What you will do:
1. From the discussion post, extract the passage from "I think like" up to and including "to race matters.".
2. According to the discussion post, which regions had settled sites without agriculture?
3. List every characteristic of civilized life that the discussion post attributes to Gordon Childe.

Selected passage:
******************************

I think like "culture" this definition should be buried especially since it comes from
Gordon Childe!

He is not exactly a paragon of virtue when it comes to race matters.

John wrote:
rmccalli@... wrote:

> If by civlization, if you mean sedentarism, it is possible to have
> settled sites without agriculture provided that local resources are
> rich enough all year round. This occurred in areas of early Meso-
> America and the Pacific Northwest, where coastal, riverine and
> estuary sites were rich enough in fish, molluscs and wild plants to
> allow sedentary life. I don't know, however, that Central Asia
> would have had similar environments.

Gordon Childe suggested the following characteristics of civilised
life

1. the great increase in the size of the largest settlements
2. the institution of tribute or taxation and the central
accumulation of capital
3. monumental public works
4. naturalistic representational arts
5. the art of written communication
6. the development of exact and predictive sciences (geometry,
arithmetic and astronomy)

******************************

Material:
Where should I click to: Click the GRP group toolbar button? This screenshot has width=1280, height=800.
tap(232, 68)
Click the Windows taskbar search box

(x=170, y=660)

******************************

Answers in order:
1.
I think like "culture" this definition should be buried especially since it comes from
Gordon Childe!

He is not exactly a paragon of virtue when it comes to race matters.

2. Early Meso-America and the Pacific Northwest.

3.
- the great increase in the size of the largest settlements
- the institution of tribute or taxation and the central accumulation of capital
- monumental public works
- naturalistic representational arts
- the art of written communication
- the development of exact and predictive sciences (geometry, arithmetic and astronomy)